◆ **WRITTEN REQUEST**: Please reproduce the records below with "sorcery card" swapped for "spell card", leaving everything else unchanged.

◆ **THE DATA**:
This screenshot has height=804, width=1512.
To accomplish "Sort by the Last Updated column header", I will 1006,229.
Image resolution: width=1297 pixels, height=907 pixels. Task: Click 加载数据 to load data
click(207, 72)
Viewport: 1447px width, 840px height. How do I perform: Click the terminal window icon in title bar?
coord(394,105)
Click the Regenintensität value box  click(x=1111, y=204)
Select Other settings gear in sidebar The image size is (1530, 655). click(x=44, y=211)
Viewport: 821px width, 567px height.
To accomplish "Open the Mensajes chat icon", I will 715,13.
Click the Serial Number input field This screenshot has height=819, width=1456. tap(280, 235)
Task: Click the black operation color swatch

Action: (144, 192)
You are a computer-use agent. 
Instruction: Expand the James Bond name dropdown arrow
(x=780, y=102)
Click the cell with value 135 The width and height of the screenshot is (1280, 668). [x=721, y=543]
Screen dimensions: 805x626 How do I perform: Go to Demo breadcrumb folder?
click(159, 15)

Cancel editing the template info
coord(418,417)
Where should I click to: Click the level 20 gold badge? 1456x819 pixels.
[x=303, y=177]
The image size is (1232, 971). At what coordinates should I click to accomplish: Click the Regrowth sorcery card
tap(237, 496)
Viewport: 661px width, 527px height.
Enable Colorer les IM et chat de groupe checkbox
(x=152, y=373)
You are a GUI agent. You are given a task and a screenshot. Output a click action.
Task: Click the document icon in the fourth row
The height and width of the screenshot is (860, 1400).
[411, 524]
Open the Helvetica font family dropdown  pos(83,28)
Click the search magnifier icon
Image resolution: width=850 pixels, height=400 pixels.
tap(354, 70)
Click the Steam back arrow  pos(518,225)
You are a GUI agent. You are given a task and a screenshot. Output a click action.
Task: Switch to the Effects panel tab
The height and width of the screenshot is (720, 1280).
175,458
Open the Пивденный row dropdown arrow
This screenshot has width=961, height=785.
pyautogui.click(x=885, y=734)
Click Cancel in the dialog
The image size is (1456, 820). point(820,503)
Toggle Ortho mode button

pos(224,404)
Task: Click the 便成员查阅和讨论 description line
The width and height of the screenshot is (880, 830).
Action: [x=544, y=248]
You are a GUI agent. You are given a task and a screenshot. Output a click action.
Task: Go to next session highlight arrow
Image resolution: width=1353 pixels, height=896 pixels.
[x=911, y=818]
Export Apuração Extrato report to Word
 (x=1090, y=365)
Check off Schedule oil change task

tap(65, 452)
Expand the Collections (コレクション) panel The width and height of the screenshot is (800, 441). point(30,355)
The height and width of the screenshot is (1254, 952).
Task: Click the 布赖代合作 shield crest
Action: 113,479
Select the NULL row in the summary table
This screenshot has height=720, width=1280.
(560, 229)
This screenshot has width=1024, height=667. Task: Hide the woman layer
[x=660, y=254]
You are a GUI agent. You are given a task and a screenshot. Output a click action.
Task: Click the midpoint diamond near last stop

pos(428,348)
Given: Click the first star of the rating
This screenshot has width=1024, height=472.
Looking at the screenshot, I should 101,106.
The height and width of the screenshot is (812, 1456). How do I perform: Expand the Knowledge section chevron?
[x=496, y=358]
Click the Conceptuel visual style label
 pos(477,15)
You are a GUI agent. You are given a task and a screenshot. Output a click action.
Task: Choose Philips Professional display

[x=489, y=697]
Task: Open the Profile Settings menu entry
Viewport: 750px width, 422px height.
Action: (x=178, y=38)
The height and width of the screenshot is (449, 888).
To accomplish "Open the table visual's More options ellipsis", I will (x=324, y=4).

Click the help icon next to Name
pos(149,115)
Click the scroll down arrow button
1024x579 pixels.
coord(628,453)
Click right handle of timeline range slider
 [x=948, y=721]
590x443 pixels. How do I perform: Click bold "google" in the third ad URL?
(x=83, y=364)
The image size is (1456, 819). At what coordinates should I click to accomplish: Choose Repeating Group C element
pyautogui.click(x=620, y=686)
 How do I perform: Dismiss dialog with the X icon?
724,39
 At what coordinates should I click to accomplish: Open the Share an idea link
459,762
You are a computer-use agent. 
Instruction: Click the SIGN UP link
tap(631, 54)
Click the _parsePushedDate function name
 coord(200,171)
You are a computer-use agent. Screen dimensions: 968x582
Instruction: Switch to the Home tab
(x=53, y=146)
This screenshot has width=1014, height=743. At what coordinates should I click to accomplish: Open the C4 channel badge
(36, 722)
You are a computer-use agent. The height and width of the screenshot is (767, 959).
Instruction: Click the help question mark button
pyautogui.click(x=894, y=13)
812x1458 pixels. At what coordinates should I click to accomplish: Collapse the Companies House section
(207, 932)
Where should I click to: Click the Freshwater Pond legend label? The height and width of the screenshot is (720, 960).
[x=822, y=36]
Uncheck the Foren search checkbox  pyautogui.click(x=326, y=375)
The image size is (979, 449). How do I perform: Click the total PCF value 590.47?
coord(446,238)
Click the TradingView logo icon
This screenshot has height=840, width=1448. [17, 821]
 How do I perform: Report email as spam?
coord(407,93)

◆ **EXERCISE RESPONSE**:
This screenshot has height=804, width=1512.
To accomplish "Sort by the Last Updated column header", I will 1006,229.
Image resolution: width=1297 pixels, height=907 pixels. Task: Click 加载数据 to load data
click(207, 72)
Viewport: 1447px width, 840px height. How do I perform: Click the terminal window icon in title bar?
coord(394,105)
Click the Regenintensität value box  click(x=1111, y=204)
Select Other settings gear in sidebar The image size is (1530, 655). click(x=44, y=211)
Viewport: 821px width, 567px height.
To accomplish "Open the Mensajes chat icon", I will 715,13.
Click the Serial Number input field This screenshot has height=819, width=1456. tap(280, 235)
Task: Click the black operation color swatch

Action: (144, 192)
You are a computer-use agent. 
Instruction: Expand the James Bond name dropdown arrow
(x=780, y=102)
Click the cell with value 135 The width and height of the screenshot is (1280, 668). [x=721, y=543]
Screen dimensions: 805x626 How do I perform: Go to Demo breadcrumb folder?
click(159, 15)

Cancel editing the template info
coord(418,417)
Where should I click to: Click the level 20 gold badge? 1456x819 pixels.
[x=303, y=177]
The image size is (1232, 971). At what coordinates should I click to accomplish: Click the Regrowth spell card
tap(237, 496)
Viewport: 661px width, 527px height.
Enable Colorer les IM et chat de groupe checkbox
(x=152, y=373)
You are a GUI agent. You are given a task and a screenshot. Output a click action.
Task: Click the document icon in the fourth row
The height and width of the screenshot is (860, 1400).
[411, 524]
Open the Helvetica font family dropdown  pos(83,28)
Click the search magnifier icon
Image resolution: width=850 pixels, height=400 pixels.
tap(354, 70)
Click the Steam back arrow  pos(518,225)
You are a GUI agent. You are given a task and a screenshot. Output a click action.
Task: Switch to the Effects panel tab
The height and width of the screenshot is (720, 1280).
175,458
Open the Пивденный row dropdown arrow
This screenshot has width=961, height=785.
pyautogui.click(x=885, y=734)
Click Cancel in the dialog
The image size is (1456, 820). point(820,503)
Toggle Ortho mode button

pos(224,404)
Task: Click the 便成员查阅和讨论 description line
The width and height of the screenshot is (880, 830).
Action: [x=544, y=248]
You are a GUI agent. You are given a task and a screenshot. Output a click action.
Task: Go to next session highlight arrow
Image resolution: width=1353 pixels, height=896 pixels.
[x=911, y=818]
Export Apuração Extrato report to Word
 (x=1090, y=365)
Check off Schedule oil change task

tap(65, 452)
Expand the Collections (コレクション) panel The width and height of the screenshot is (800, 441). point(30,355)
The height and width of the screenshot is (1254, 952).
Task: Click the 布赖代合作 shield crest
Action: 113,479
Select the NULL row in the summary table
This screenshot has height=720, width=1280.
(560, 229)
This screenshot has width=1024, height=667. Task: Hide the woman layer
[x=660, y=254]
You are a GUI agent. You are given a task and a screenshot. Output a click action.
Task: Click the midpoint diamond near last stop

pos(428,348)
Given: Click the first star of the rating
This screenshot has width=1024, height=472.
Looking at the screenshot, I should 101,106.
The height and width of the screenshot is (812, 1456). How do I perform: Expand the Knowledge section chevron?
[x=496, y=358]
Click the Conceptuel visual style label
 pos(477,15)
You are a GUI agent. You are given a task and a screenshot. Output a click action.
Task: Choose Philips Professional display

[x=489, y=697]
Task: Open the Profile Settings menu entry
Viewport: 750px width, 422px height.
Action: (x=178, y=38)
The height and width of the screenshot is (449, 888).
To accomplish "Open the table visual's More options ellipsis", I will (x=324, y=4).

Click the help icon next to Name
pos(149,115)
Click the scroll down arrow button
1024x579 pixels.
coord(628,453)
Click right handle of timeline range slider
 [x=948, y=721]
590x443 pixels. How do I perform: Click bold "google" in the third ad URL?
(x=83, y=364)
The image size is (1456, 819). At what coordinates should I click to accomplish: Choose Repeating Group C element
pyautogui.click(x=620, y=686)
 How do I perform: Dismiss dialog with the X icon?
724,39
 At what coordinates should I click to accomplish: Open the Share an idea link
459,762
You are a computer-use agent. 
Instruction: Click the SIGN UP link
tap(631, 54)
Click the _parsePushedDate function name
 coord(200,171)
You are a computer-use agent. Screen dimensions: 968x582
Instruction: Switch to the Home tab
(x=53, y=146)
This screenshot has width=1014, height=743. At what coordinates should I click to accomplish: Open the C4 channel badge
(36, 722)
You are a computer-use agent. The height and width of the screenshot is (767, 959).
Instruction: Click the help question mark button
pyautogui.click(x=894, y=13)
812x1458 pixels. At what coordinates should I click to accomplish: Collapse the Companies House section
(207, 932)
Where should I click to: Click the Freshwater Pond legend label? The height and width of the screenshot is (720, 960).
[x=822, y=36]
Uncheck the Foren search checkbox  pyautogui.click(x=326, y=375)
The image size is (979, 449). How do I perform: Click the total PCF value 590.47?
coord(446,238)
Click the TradingView logo icon
This screenshot has height=840, width=1448. [17, 821]
 How do I perform: Report email as spam?
coord(407,93)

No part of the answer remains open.